** RECORDS FOR THIS TASK **
********************

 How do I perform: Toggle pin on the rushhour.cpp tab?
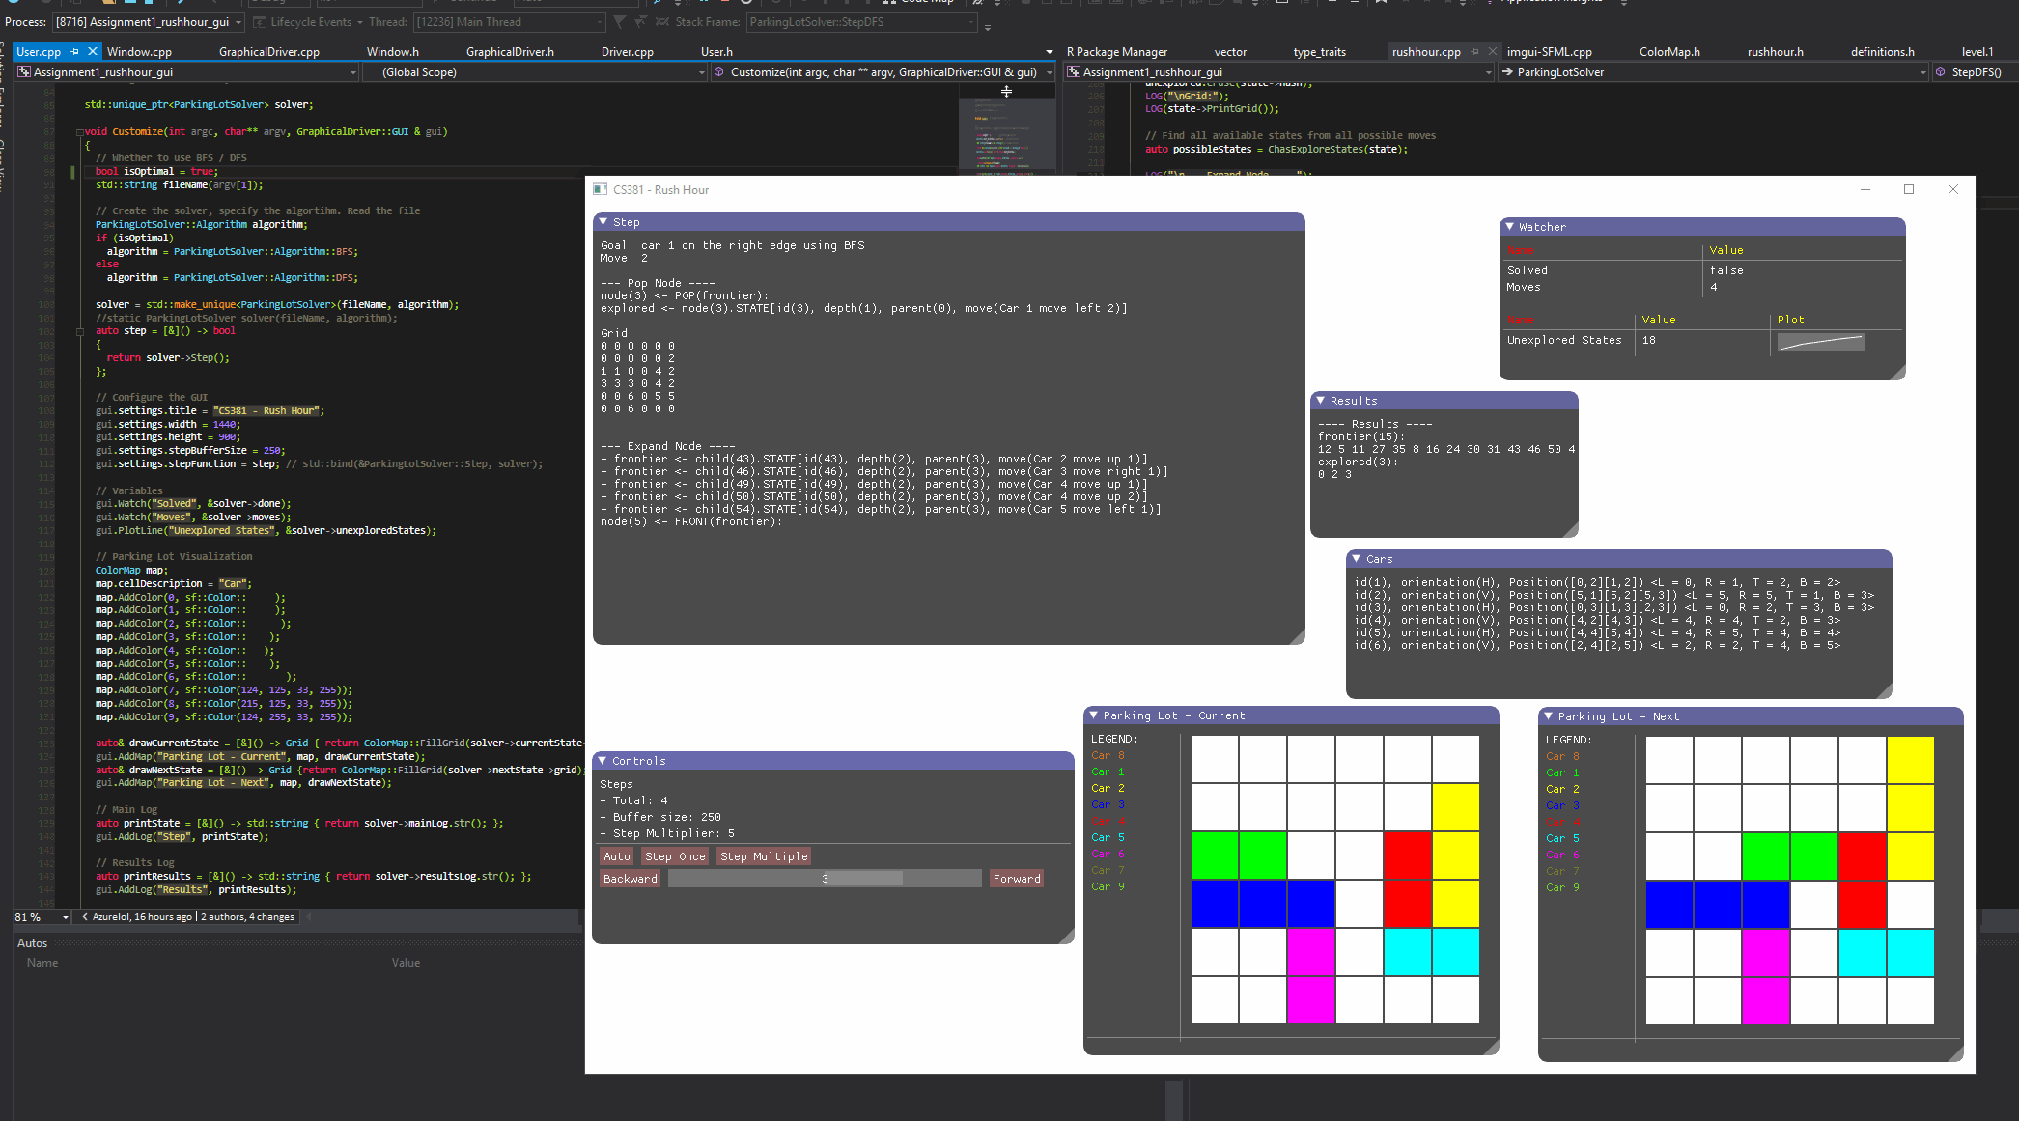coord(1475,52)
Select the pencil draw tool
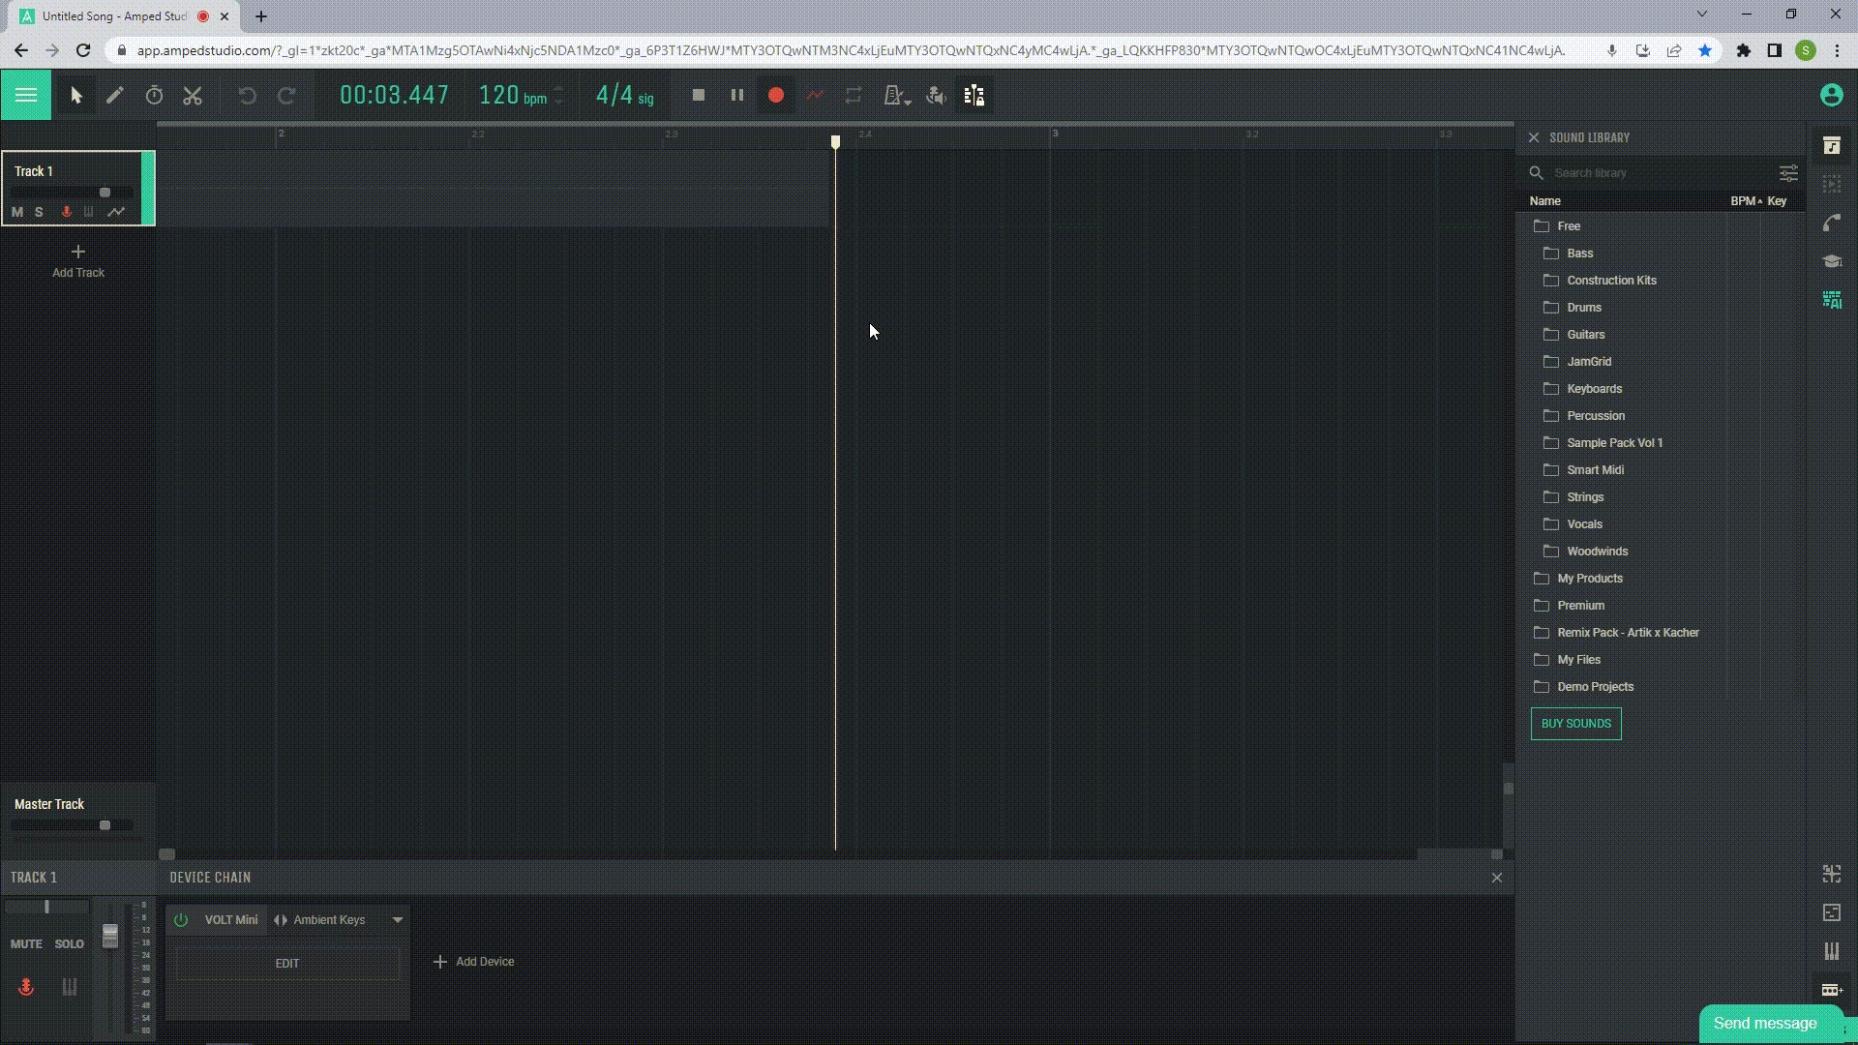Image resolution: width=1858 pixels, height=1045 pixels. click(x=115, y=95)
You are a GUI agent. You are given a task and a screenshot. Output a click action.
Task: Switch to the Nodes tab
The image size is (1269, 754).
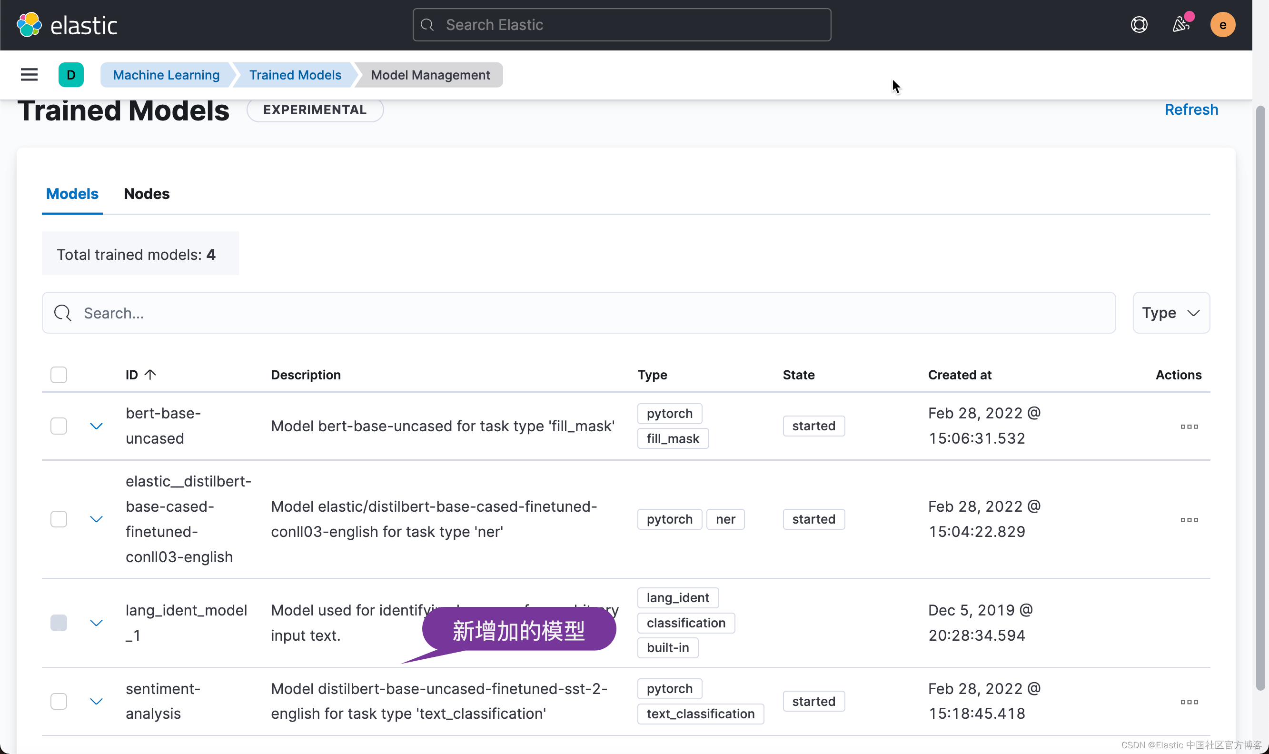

********************

** TRY IT **
Repeat all the data as it stands, dropping any images it holds.

** EXERCISE SOLUTION **
 How do I perform: Toggle pin on the rushhour.cpp tab?
coord(1475,52)
Select the pencil draw tool
Image resolution: width=1858 pixels, height=1045 pixels. click(x=115, y=95)
You are a GUI agent. You are given a task and a screenshot. Output a click action.
Task: Switch to the Nodes tab
The image size is (1269, 754).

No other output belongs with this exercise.